## TRY IT
Repeat exactly the line containing "This screenshot has width=644, height=322." and every line after it in the entries, and nothing besides.

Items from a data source
========================
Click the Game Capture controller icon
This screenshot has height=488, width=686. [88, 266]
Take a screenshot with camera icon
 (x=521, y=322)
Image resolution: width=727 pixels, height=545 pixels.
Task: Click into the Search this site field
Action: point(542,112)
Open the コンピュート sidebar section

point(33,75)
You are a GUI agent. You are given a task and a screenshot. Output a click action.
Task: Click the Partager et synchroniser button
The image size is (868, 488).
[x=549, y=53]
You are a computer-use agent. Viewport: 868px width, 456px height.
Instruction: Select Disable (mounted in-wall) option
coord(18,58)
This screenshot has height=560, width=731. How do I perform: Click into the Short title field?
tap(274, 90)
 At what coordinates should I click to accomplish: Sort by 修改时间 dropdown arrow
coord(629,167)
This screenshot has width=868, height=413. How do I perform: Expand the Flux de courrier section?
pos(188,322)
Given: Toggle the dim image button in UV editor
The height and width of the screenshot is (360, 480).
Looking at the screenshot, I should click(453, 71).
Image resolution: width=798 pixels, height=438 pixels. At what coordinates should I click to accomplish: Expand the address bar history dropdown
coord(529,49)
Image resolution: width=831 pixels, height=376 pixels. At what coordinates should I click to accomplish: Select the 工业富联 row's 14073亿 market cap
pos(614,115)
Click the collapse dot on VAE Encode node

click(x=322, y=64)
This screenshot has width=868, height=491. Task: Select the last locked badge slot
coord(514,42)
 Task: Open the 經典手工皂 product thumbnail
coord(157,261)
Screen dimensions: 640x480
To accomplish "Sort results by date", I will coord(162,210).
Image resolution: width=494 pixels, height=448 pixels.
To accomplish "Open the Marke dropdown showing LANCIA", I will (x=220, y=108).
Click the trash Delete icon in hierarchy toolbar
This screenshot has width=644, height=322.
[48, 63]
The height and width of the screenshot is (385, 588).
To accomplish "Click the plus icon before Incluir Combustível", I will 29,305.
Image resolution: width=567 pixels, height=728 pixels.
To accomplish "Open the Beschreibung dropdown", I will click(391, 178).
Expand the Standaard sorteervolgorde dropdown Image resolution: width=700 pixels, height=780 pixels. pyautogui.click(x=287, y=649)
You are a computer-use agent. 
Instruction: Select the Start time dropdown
========================
## OUTPUT FOR THIS EXERCISE
This screenshot has width=644, height=322.
[48, 63]
The height and width of the screenshot is (385, 588).
To accomplish "Click the plus icon before Incluir Combustível", I will 29,305.
Image resolution: width=567 pixels, height=728 pixels.
To accomplish "Open the Beschreibung dropdown", I will click(391, 178).
Expand the Standaard sorteervolgorde dropdown Image resolution: width=700 pixels, height=780 pixels. pyautogui.click(x=287, y=649)
You are a computer-use agent. 
Instruction: Select the Start time dropdown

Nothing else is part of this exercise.